---------- Excerpted records ----------

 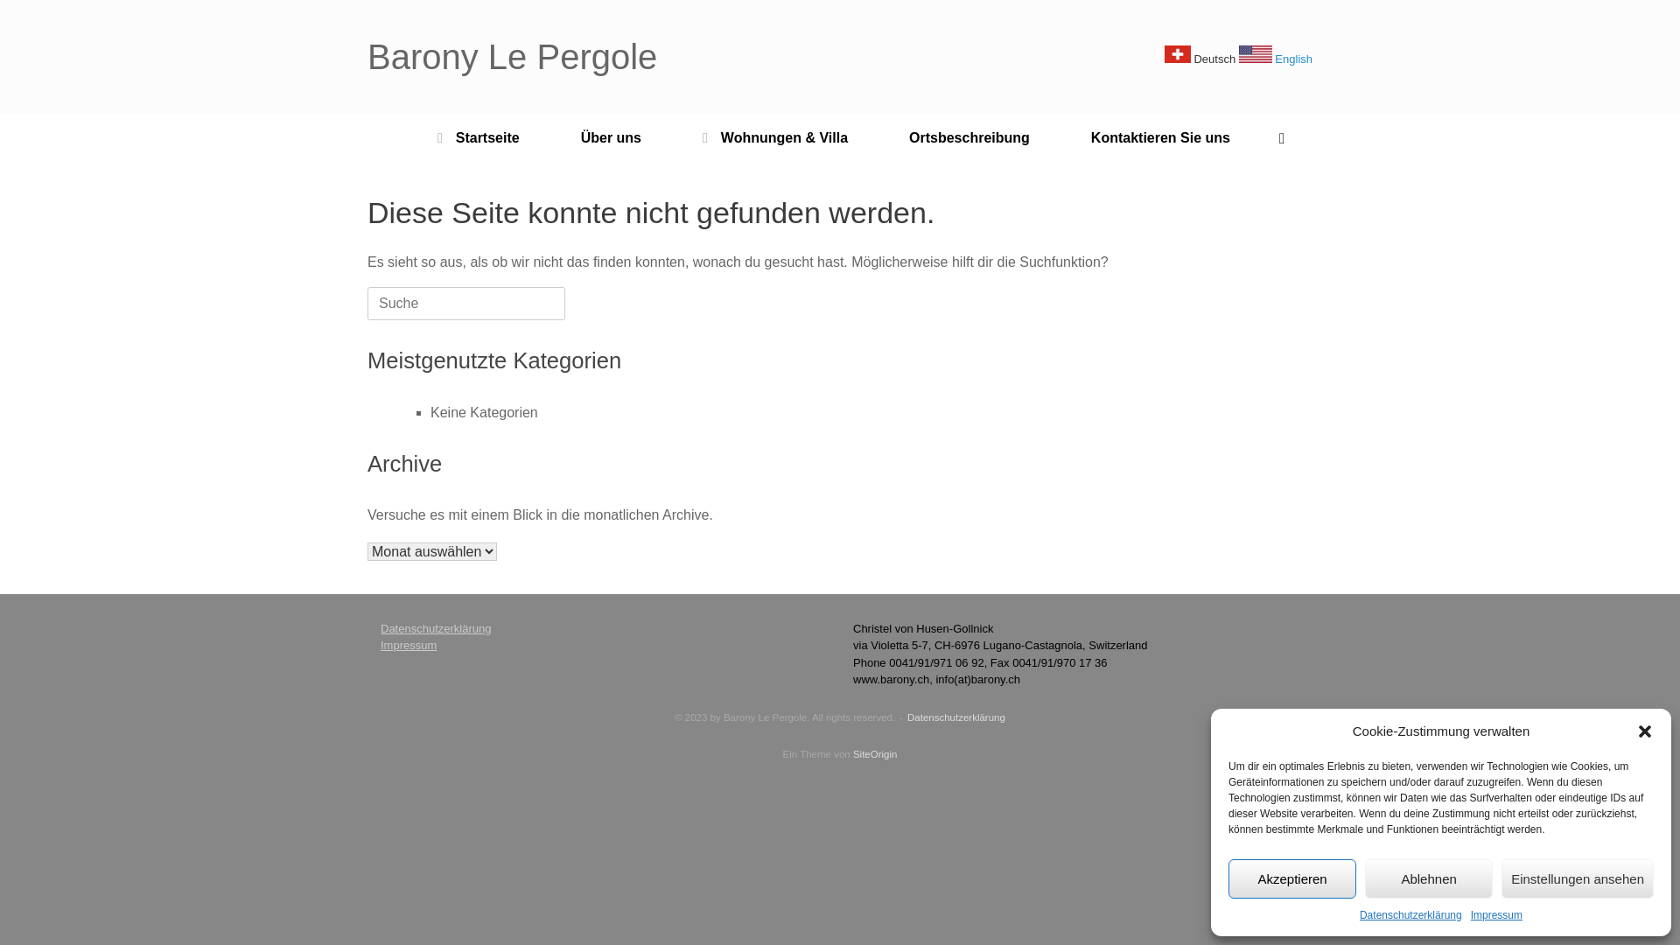 I want to click on 'Kontaktieren Sie uns', so click(x=1161, y=137).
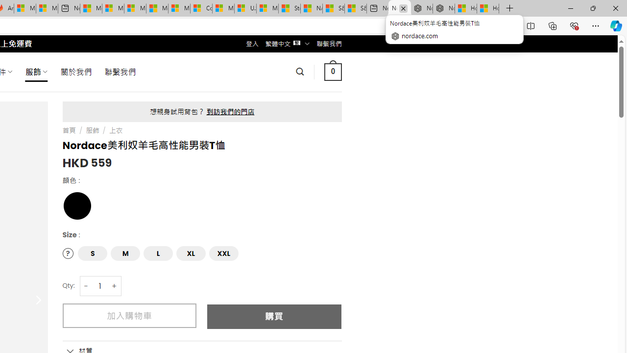  I want to click on '+', so click(115, 286).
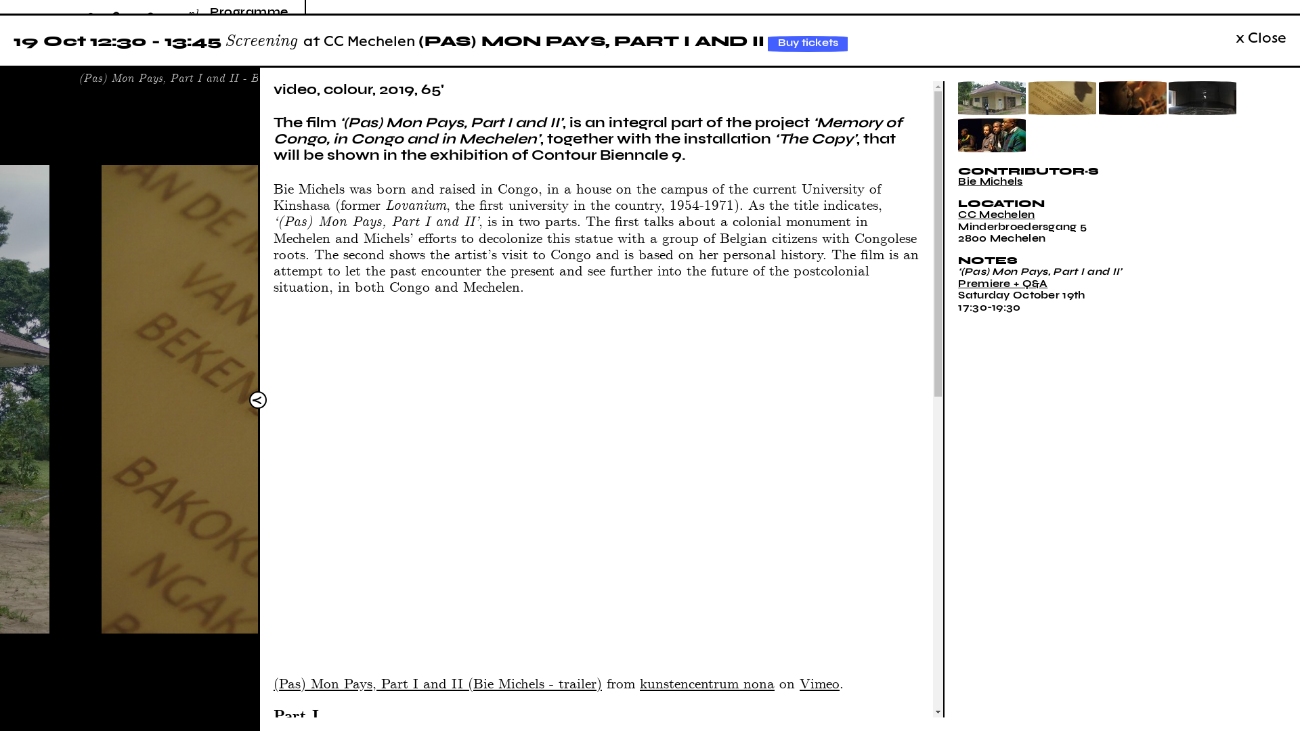 The height and width of the screenshot is (731, 1300). I want to click on 'x Close', so click(1260, 37).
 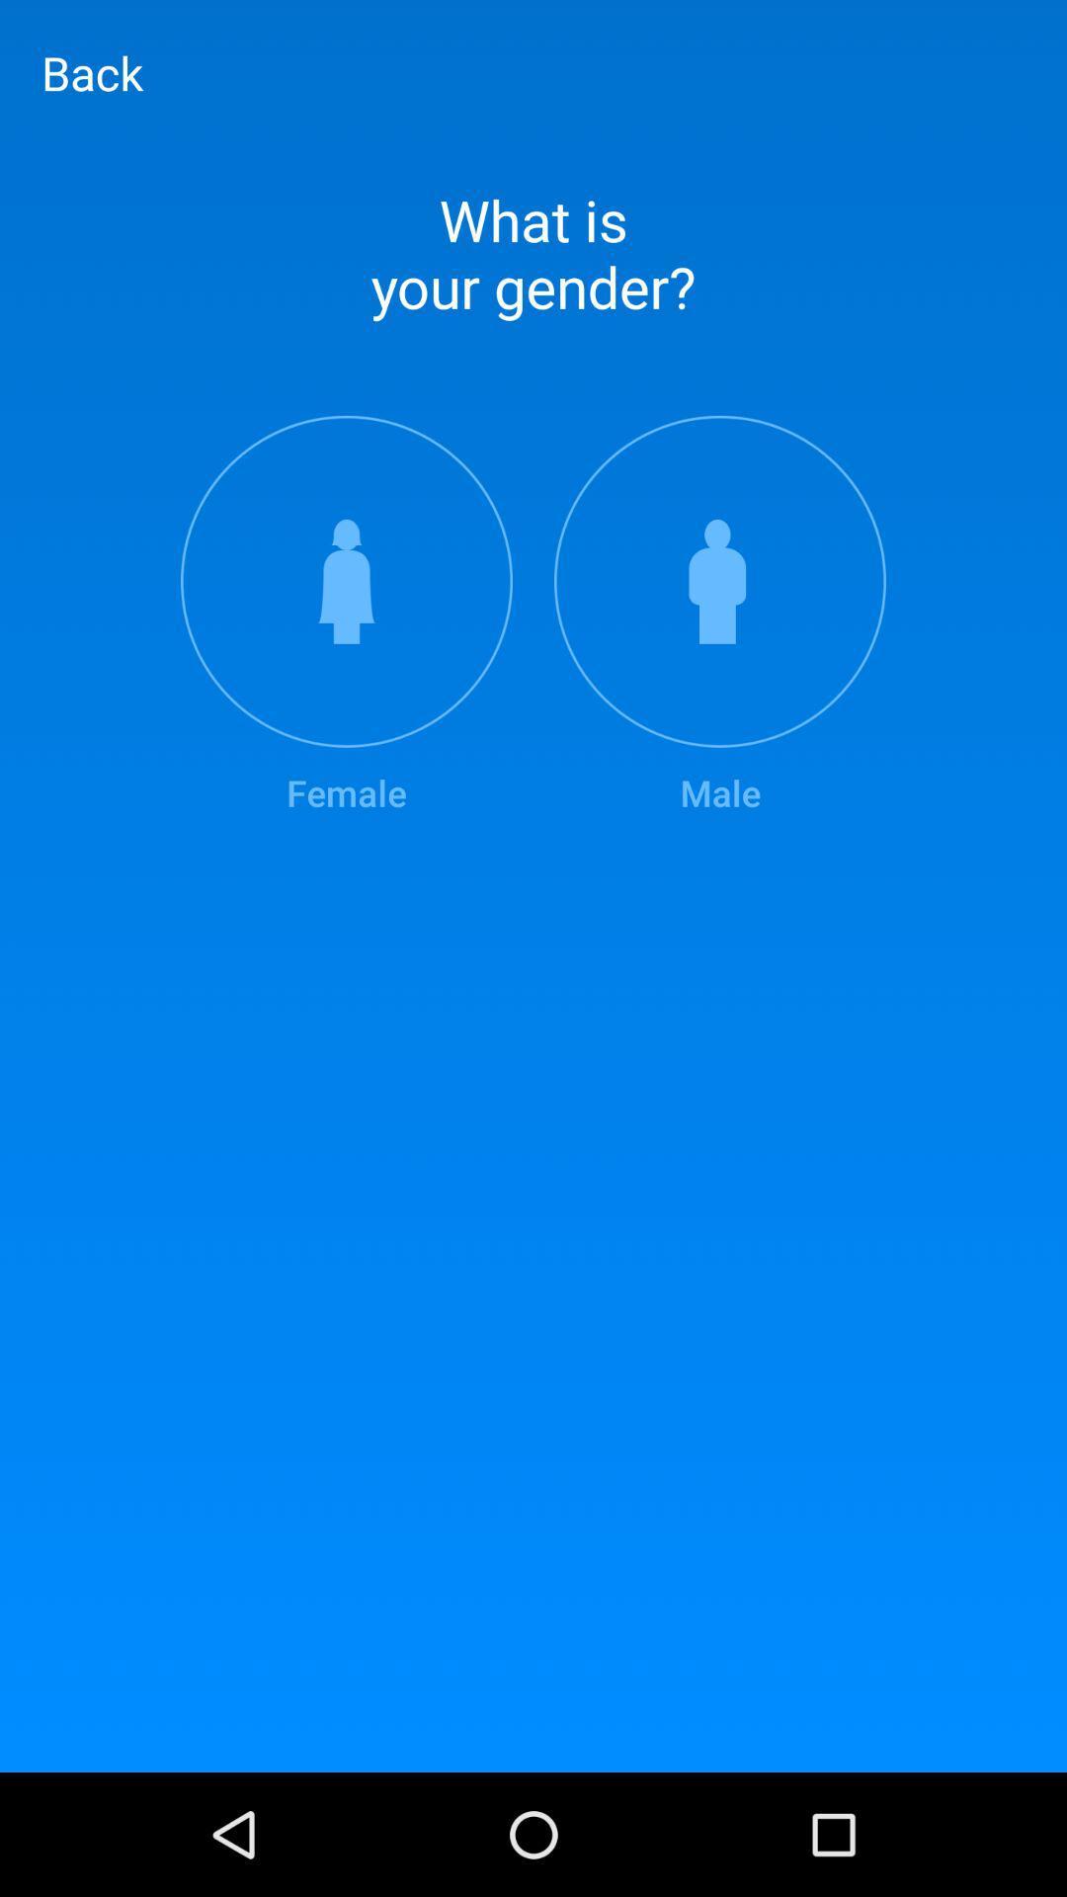 What do you see at coordinates (720, 615) in the screenshot?
I see `the icon next to the female item` at bounding box center [720, 615].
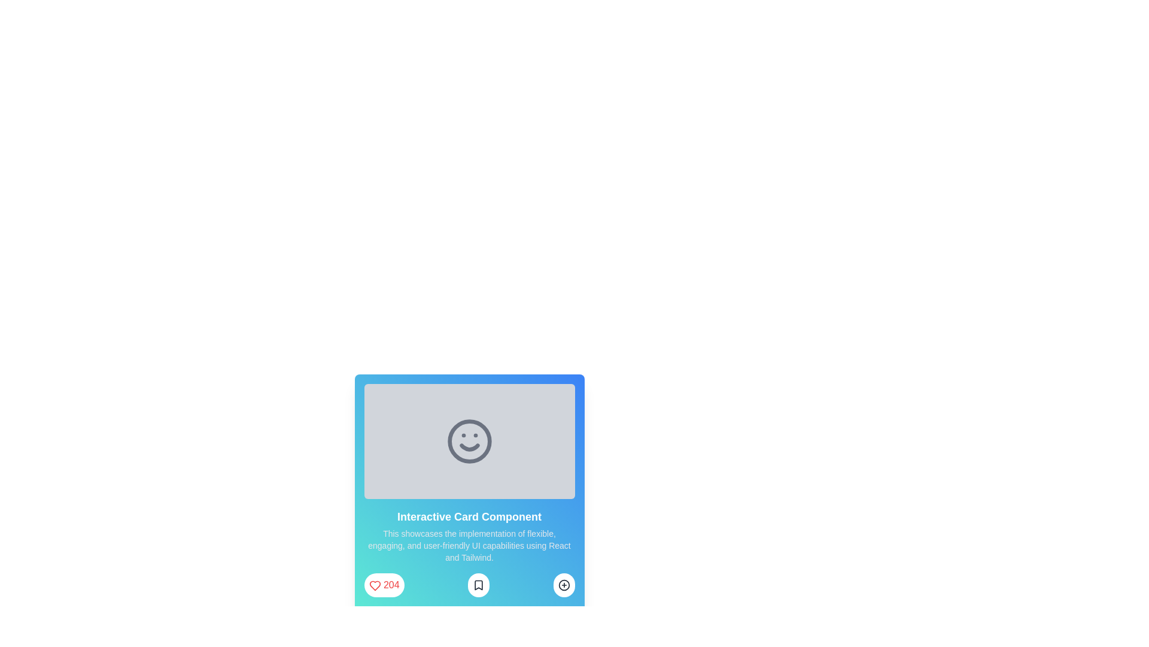 The height and width of the screenshot is (647, 1149). What do you see at coordinates (469, 535) in the screenshot?
I see `the 'Interactive Card Component' text display, which features bold white font and a smaller gray font description, positioned centrally at the lower part of the card` at bounding box center [469, 535].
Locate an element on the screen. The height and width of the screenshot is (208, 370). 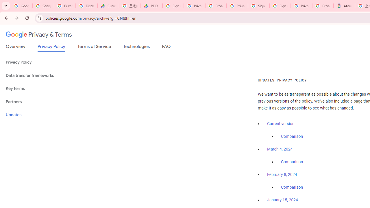
'March 4, 2024' is located at coordinates (280, 149).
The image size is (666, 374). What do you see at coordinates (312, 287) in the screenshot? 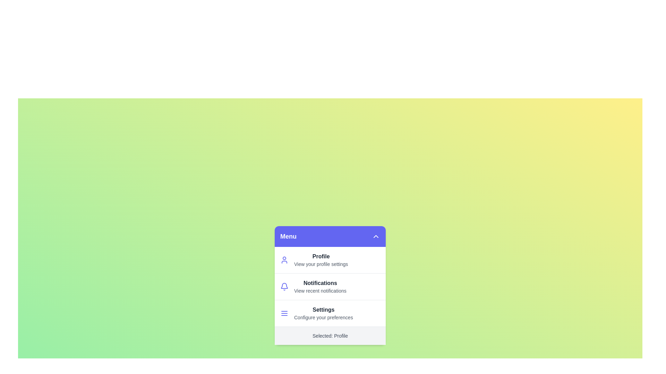
I see `the menu item labeled Notifications` at bounding box center [312, 287].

----------

Please copy every line of the listing above word for word, leaving out the pictures.

  I want to click on 'Kontaktieren Sie uns', so click(x=1161, y=137).
  I want to click on '+', so click(115, 286).
 The height and width of the screenshot is (731, 1300). I want to click on 'x Close', so click(1260, 37).
  What do you see at coordinates (720, 615) in the screenshot?
I see `the icon next to the female item` at bounding box center [720, 615].
 The height and width of the screenshot is (647, 1149). What do you see at coordinates (469, 535) in the screenshot?
I see `the 'Interactive Card Component' text display, which features bold white font and a smaller gray font description, positioned centrally at the lower part of the card` at bounding box center [469, 535].
Locate an element on the screen. The height and width of the screenshot is (208, 370). 
'March 4, 2024' is located at coordinates (280, 149).
The image size is (666, 374). What do you see at coordinates (312, 287) in the screenshot? 
I see `the menu item labeled Notifications` at bounding box center [312, 287].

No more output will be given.